A recent version of pacemaker (that's the new name of the crm) must be used. Versions 0.6.3 and above. Do not use older versions, they will not work reliably.
The XML snippets below will need to be somewhat customized to fit your setup and be loaded into the CIB using cibadmin. You should be familar with how to use this tool.
This cannot be correctly configured using the GUI. You will need to use the commandline tools.
The most common way to configure DRBD to replicate a volume between two fixed nodes, using IP addresses statically assigned on each.

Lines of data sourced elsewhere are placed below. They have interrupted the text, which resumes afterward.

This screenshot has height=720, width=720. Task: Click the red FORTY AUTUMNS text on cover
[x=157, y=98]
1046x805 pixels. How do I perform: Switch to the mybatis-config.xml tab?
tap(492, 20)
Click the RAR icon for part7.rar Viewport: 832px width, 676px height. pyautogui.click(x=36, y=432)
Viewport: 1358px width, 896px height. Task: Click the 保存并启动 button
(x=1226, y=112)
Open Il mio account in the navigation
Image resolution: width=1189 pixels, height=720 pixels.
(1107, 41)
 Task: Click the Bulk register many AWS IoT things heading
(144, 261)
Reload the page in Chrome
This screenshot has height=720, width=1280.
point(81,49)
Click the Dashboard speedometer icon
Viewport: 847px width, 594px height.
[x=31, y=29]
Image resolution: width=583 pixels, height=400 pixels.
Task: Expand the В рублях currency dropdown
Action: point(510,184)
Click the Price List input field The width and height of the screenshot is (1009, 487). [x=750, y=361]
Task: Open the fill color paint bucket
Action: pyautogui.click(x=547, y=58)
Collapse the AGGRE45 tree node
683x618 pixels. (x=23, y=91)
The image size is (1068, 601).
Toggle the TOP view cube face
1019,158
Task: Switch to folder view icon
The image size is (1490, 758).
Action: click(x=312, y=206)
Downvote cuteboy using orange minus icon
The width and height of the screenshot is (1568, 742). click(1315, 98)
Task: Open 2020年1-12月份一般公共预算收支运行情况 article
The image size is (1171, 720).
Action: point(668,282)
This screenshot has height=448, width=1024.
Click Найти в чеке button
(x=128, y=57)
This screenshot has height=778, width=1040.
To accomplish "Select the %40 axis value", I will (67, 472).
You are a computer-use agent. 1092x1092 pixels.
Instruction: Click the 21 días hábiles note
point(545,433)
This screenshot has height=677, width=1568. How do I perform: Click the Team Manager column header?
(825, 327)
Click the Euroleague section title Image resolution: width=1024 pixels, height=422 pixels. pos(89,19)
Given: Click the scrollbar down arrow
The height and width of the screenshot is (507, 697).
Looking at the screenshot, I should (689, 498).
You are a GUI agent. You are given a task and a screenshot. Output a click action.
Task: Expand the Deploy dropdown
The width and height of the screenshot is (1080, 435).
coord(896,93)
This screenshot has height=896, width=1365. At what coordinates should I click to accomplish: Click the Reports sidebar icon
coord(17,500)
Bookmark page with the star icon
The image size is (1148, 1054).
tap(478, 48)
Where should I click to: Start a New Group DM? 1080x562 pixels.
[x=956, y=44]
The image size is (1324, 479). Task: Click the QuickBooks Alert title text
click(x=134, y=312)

Your /etc/drbd.conf will look similar to this; of course, you must adjust it to fit your environment. This example configures /dev/drbd0 to be replicated between xen-1 and xen-2; the instance is called drbd0:
# 'drbd0' is the identifier of this DRBD instance. You will need it to configure the resource
# in the CIB correctly. This name is arbitrary, but I chose to name it after the device node.
resource drbd0 {
protocol C;
incon-degr-cmd "echo '!DRBD! pri on incon-degr' | wall ; sleep 60 ; halt -f";
startup {
degr-wfc-timeout 120; # 2 minutes.
}
disk {
on-io-error pass_on;
}
net {
# TODO: Should these timeouts be relative to some heartbeat settings?
# timeout 60; # 6 seconds (unit = 0.1 seconds)
# connect-int 10; # 10 seconds (unit = 1 second)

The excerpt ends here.